Linh Bui, Aditya Bhan

University of Minnesota – Twin Cities, Minneapolis, MN 55455

The selective oxidation of propylene to acrolein is the first step in the production of high value acrylate-based chemicals. The formation of aldehydic and acidic organic byproducts, even in small quantities (less than 10% yield), poses significant challenges to the down-stream processing of acrolein and its derivatives. We describe in this talk the mechanistic origins of over-oxidation and C-C bond scission products in the partial oxidation of propylene to acrolein on mixed metal oxide catalysts.
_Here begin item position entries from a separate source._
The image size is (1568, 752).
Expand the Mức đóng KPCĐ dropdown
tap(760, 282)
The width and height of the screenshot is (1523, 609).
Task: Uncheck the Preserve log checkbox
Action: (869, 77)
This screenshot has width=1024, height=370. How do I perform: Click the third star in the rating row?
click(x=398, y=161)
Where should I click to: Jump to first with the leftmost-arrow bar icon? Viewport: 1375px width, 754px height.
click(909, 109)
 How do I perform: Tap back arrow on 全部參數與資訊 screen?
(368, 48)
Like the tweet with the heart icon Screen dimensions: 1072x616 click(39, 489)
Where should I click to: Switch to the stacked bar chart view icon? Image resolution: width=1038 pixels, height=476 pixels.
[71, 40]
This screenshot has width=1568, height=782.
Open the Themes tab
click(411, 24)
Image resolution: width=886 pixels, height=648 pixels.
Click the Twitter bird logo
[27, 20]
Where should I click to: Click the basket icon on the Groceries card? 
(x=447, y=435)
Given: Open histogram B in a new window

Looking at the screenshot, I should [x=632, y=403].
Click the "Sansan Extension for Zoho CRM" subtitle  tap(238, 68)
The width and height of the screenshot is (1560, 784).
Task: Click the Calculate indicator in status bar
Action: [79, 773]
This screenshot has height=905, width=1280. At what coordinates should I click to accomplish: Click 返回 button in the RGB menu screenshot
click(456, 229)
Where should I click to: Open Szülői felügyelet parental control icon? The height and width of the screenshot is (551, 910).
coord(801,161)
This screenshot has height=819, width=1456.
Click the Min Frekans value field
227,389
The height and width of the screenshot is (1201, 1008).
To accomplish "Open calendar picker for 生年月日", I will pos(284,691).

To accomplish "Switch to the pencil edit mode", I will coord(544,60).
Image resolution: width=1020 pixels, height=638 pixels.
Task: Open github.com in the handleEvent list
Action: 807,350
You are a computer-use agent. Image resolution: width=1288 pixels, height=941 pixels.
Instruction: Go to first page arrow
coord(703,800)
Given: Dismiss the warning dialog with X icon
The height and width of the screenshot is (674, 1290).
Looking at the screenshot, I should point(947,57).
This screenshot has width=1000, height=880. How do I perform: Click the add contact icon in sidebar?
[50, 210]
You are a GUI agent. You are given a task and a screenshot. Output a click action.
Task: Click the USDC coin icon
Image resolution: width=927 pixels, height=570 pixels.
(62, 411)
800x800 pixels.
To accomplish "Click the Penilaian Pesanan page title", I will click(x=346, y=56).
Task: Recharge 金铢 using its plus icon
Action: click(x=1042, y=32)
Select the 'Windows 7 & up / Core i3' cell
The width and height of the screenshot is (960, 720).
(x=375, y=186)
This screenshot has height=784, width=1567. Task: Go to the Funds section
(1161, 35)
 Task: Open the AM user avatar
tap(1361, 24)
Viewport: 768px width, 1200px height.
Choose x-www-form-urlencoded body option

We combine transient kinetic studies, co-feed experiments of aldehydes and carboxylic acids formed as byproducts in propylene oxidation, and isotopic-labeling studies to elucidate the reaction mechanisms, identify the existence and the involvement of relevant surface intermediates, and develop an extensive reaction network describing the formation of all C₂ – C₆ products (> 20 C₂-C₆ products are formed in this chemistry at carbon selectivity as low as 0.001%), and illustrate the underlying mechanisms for C-C bond cleavage and formation reactions. The carbon backbone of propylene is preserved in sequential oxidation of propylene to allyl alcohol, acrolein, and acrylic acid, as well as propylene oxidation to acetone and propanal via water-mediated pathways. Transient kinetic measurements in conjunction with co-feed experiments of C₂ and C₃ aldehydes and carboxylic acids show that decarbonylation and decarboxylation reactions, reactions of organic compounds with surface-adsorbed oxygen species, and total combustion reactions are the three mechanisms for C-C bond cleavage. C-C bond formation reactions that result in C₄ – C₆ byproducts is shown to occur via: (i) the addition reaction of a propylene-derived surface allyl (C₃H₅) species with formaldehyde to form C₄ products and with propylene and/or allyl alcohol to form C₆ products, or (ii) the addition reaction of an acrolein (acrylic acid)-derived surface ethenyl (C₂H₃) intermediate with propylene to form pentadiene and with acrolein to form C₅ cyclic oxygenates. These mechanistic insights provide guidance for process conditions and catalyst development to minimize the formation of undesired products.